1) The opportunity to lead, fail and learn from it. Not many places in life you get to try your hand at being a leader and if it doesn't go quite as planned you don't get fired, or cost yourself or your company lots of $$, or in the case of the military or law enforcement, get someone killed.

 

2) Adults and youth leaders who take a pledge to LIVE the values all day every day. This is modelling the behavoir or leading by example (my web II son is SICK of hearing me say this, however he is finally starting to understand that how HE acts influences other cubs, just by virture of being the 'older' boy). He told me earlier in the year, "I don't WANT to be the example." Now he understands he IS the example whether he wants to be or not... just like a parent is an example to the child whether they want to be or not.

 

3) Program structure that pushes the youth, yet allows for enough safety measures to allow heli-parents to "let go" & let the child develop. Lots of posts debate the merits of these ranges with BSA on these boards, eh? Youth must be challenged to do something more than they've done in the past, go farther, go harder, take a risk, etc... otherwise there is no progress. Yet, it is incrimental and step-wise so that small successes build upon themselves.

 

4) The art of learning, then mastering, then teaching to another. This is EDGE method in a nutshell. Its been used for years and years by Armies to train soldiers, by med schools to teach doctors, etc... its a strong and proven method that BSA is smart to embrace (when done correctly).

 

5) A program that requires TEAMWORK to accomplish major goals.
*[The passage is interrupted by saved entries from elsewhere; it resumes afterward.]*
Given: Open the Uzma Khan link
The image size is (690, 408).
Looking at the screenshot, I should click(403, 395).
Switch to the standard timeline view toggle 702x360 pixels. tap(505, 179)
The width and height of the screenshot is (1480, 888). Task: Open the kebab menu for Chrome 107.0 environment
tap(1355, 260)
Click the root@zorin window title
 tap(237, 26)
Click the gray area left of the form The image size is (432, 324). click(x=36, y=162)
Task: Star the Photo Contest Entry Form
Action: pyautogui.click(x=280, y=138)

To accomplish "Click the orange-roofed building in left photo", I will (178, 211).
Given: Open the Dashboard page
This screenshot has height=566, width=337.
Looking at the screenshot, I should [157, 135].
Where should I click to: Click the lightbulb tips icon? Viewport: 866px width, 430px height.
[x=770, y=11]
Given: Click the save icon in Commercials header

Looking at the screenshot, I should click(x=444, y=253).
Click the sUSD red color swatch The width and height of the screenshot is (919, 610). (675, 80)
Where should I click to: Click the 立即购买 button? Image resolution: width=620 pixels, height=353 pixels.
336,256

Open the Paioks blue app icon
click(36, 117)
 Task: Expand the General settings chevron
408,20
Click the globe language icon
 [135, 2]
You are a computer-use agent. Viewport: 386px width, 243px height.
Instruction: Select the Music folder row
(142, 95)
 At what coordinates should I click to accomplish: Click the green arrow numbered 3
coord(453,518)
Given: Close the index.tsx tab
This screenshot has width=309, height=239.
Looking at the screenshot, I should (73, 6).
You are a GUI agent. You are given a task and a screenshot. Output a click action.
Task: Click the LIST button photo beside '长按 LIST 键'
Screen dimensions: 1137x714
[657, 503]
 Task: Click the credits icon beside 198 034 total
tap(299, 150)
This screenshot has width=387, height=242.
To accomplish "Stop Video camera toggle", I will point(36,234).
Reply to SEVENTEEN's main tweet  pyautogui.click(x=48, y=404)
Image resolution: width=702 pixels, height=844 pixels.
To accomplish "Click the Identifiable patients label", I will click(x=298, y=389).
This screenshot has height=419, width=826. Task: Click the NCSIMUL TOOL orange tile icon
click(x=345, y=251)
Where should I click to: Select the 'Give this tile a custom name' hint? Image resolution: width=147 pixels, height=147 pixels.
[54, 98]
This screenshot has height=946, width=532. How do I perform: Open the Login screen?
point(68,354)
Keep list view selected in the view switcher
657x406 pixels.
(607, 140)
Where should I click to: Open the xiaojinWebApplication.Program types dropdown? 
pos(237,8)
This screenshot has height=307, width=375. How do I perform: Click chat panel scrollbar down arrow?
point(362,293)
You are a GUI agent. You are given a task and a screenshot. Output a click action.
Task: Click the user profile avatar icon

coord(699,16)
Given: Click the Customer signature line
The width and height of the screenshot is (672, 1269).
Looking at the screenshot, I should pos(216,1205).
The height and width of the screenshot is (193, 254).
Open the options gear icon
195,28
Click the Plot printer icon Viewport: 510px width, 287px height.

Can a scout make rank by themself? Maybe, up to about Star. But for the senoir ranks, one must LEAD group activities and your success is dependent upon the GROUP's success. An Eagle poject is the capstone of a leader influencing a team to accomplish a goal.

 

6) A sense of higher purpose. Why do scouts do service projects and community service (aside from it being the right thing to do)? Because it builds a sense of doing something or being something bigger than yourself and bigger than the sum of its parts. Scouts learn via service that there are things far more important than themselves, their accomplishments, their goals. Leaving the world a better place for those who come along after is a powerful seed to plant in a youth.

 

7) Discipline. I tell my boys, discipline is just being a parent to yourself. You know right from wrong, discipline is making the correct choice when faced with an option. How do you prioritize tasks? Does work get done 1st and then you goof off, or the other way around?

 

8) A hook. What keeps the youth interested and coming back for more? The adventure, the esprit de corps?

 

Those are all traits BSA does well to build character. Can a kid this from a coach? from band, from other activities? probably with perhaps the exception being a sense of higher purpose, unless their is a service component to the activity. Winning the state championship in football is great, it teaches teamwork, leadership, discipline, sportsmanship, etc... but it does little to teach a youth to leave the world better than you found it.

 

BSA has a great model buil over 100 years on a framework of outdoor adeventure... thats the hook. Its also why I think there is a LOT of justified handwringing around these boards about changes to policy and program that are seen to dilute the framework of outdoor adventure. No matter how well intentioned in the name of safety, fairness, or some other reason. If it gets diluted too much - youth will seek the adventure elsewhere, no matter how good of a program you might bring to the table.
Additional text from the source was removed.